Could the entries below be reproduced exactly, with the images removed?

─── Extracted material ───

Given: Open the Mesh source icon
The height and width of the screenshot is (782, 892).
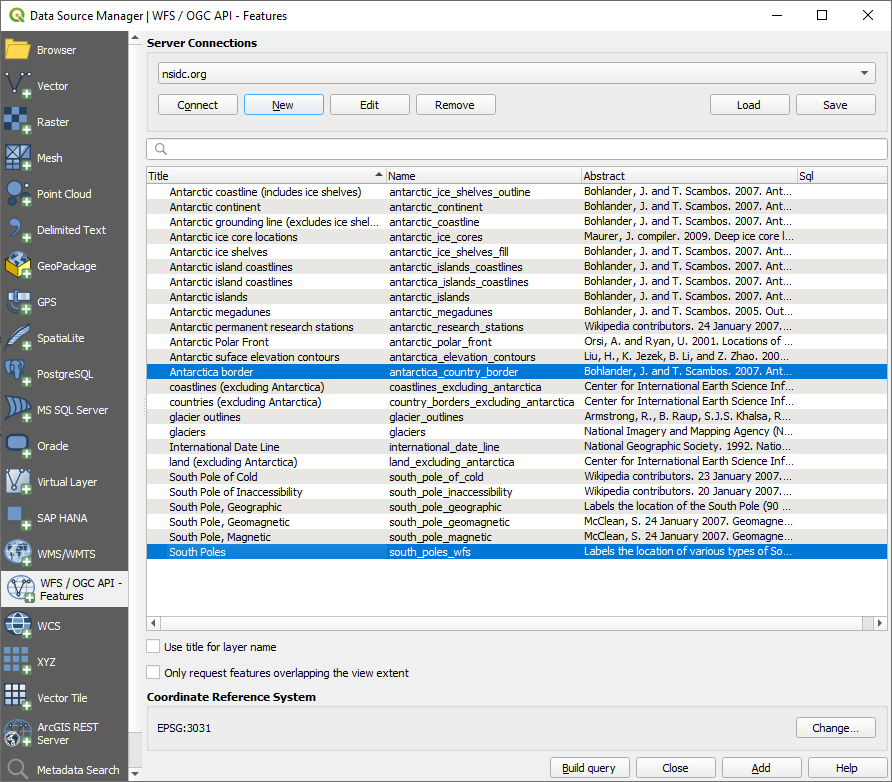Looking at the screenshot, I should click(x=18, y=158).
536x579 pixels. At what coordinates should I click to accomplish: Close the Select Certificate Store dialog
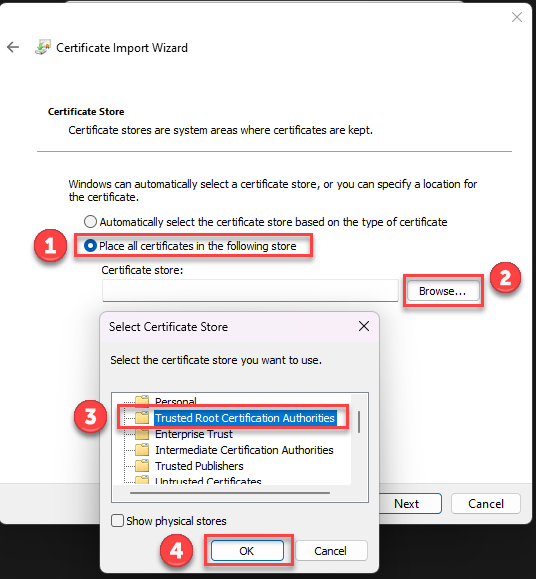[364, 326]
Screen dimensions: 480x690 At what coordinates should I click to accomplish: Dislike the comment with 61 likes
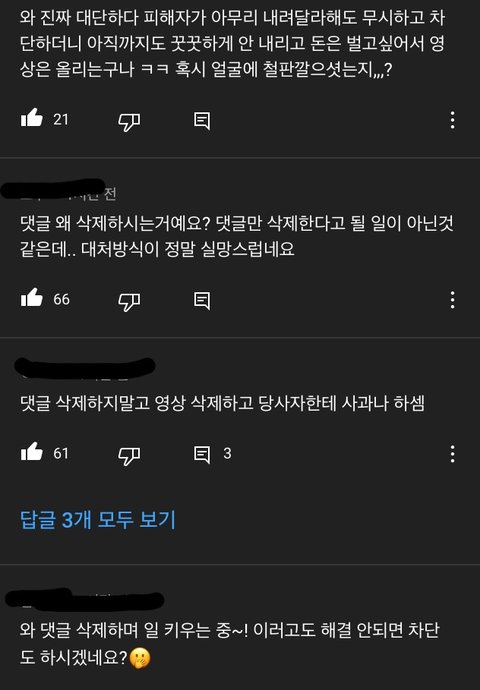129,455
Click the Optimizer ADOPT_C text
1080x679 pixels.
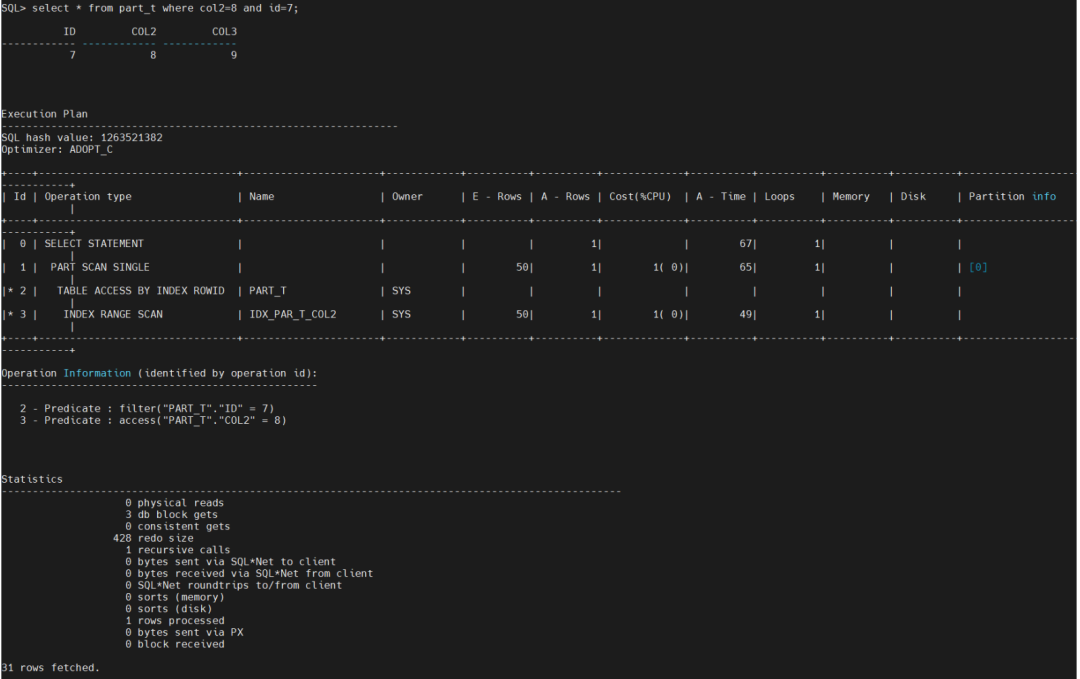[x=57, y=149]
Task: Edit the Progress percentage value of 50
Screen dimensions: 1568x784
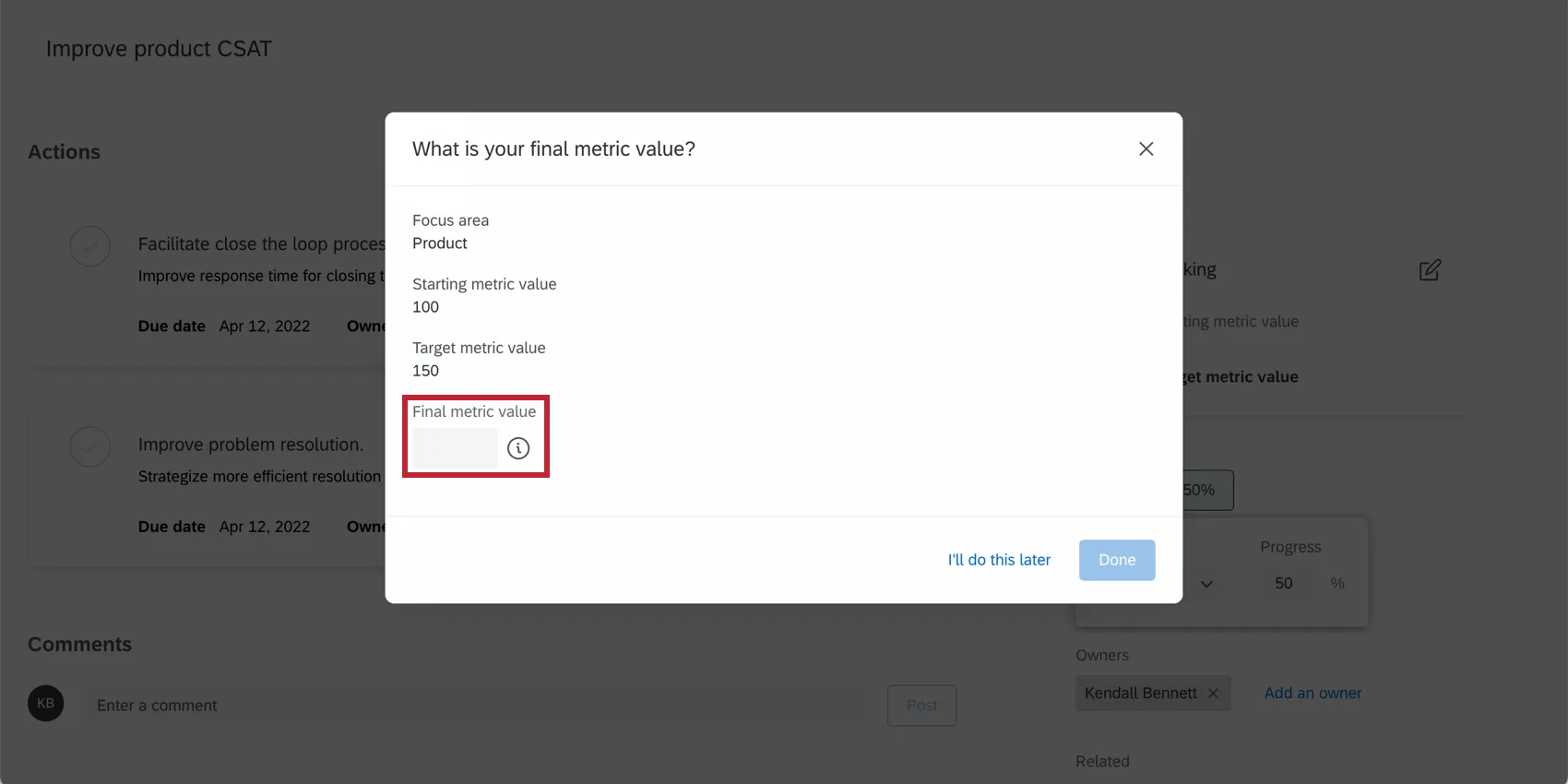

───

(Result below)
Given: Open the Mesh source icon
The height and width of the screenshot is (782, 892).
Looking at the screenshot, I should click(x=18, y=158).
536x579 pixels. At what coordinates should I click to accomplish: Close the Select Certificate Store dialog
[364, 326]
Screen dimensions: 480x690 At what coordinates should I click to accomplish: Dislike the comment with 61 likes
129,455
Click the Optimizer ADOPT_C text
1080x679 pixels.
[x=57, y=149]
Task: Edit the Progress percentage value of 50
Screen dimensions: 1568x784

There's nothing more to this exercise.